3. ISO 9000 Compliant Development
As previously discussed, today's fuzzy logic development tools already provide support of the standard development methodology which should let designers create well-structured solutions right from the beginning. However, using a standard development methodology is only one of two significant development issues. What remains is standard documentation. As more and more companies become ISO 9000 certified, comprehensive documentation of developed systems becomes a key requirement for most designers. Here is where tomorrow's fuzzy logic development tools will further support the designers.
Documentation standards, as set fourth by the ISO 9000, not only cover the design itself, but all design modifications as well. However, with most industrial designs, even if the documentation was accurate at the time of system completion, after a number of quick last minute modifications under the pressure of a development schedule, the once clear documentation can become inaccurate and confusing for those who follow.

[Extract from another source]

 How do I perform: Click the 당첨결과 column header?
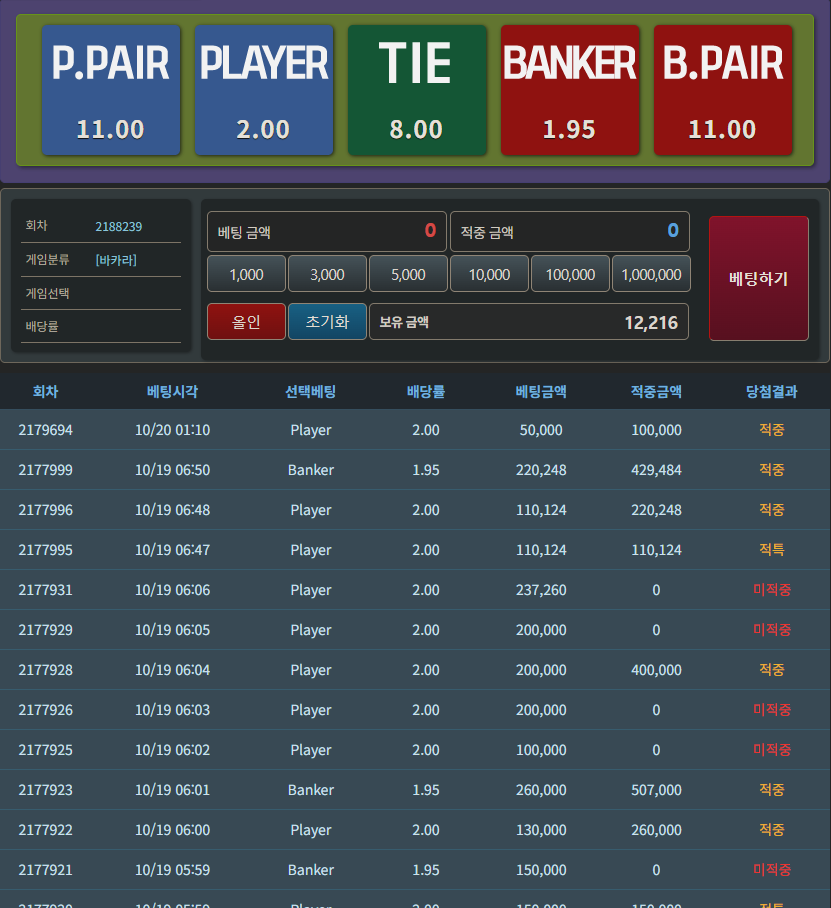(771, 391)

|Figure 3. fuzzyTECH's Built-in Documentation Generator Exports the Complete Documentation Report into MS-Word large|
For these reasons, tomorrow's fuzzy logic development tools will integrate a documentation component combined with a revision control system. Because the development tool automatically records design decisions and design changes during development, it automatically generates a complete system documentation and modification report. For example, fuzzyTECH outputs this documentation directly to a standard word processor, such as MS-Word, where it can be printed directly or be further formatted and expanded as necessary.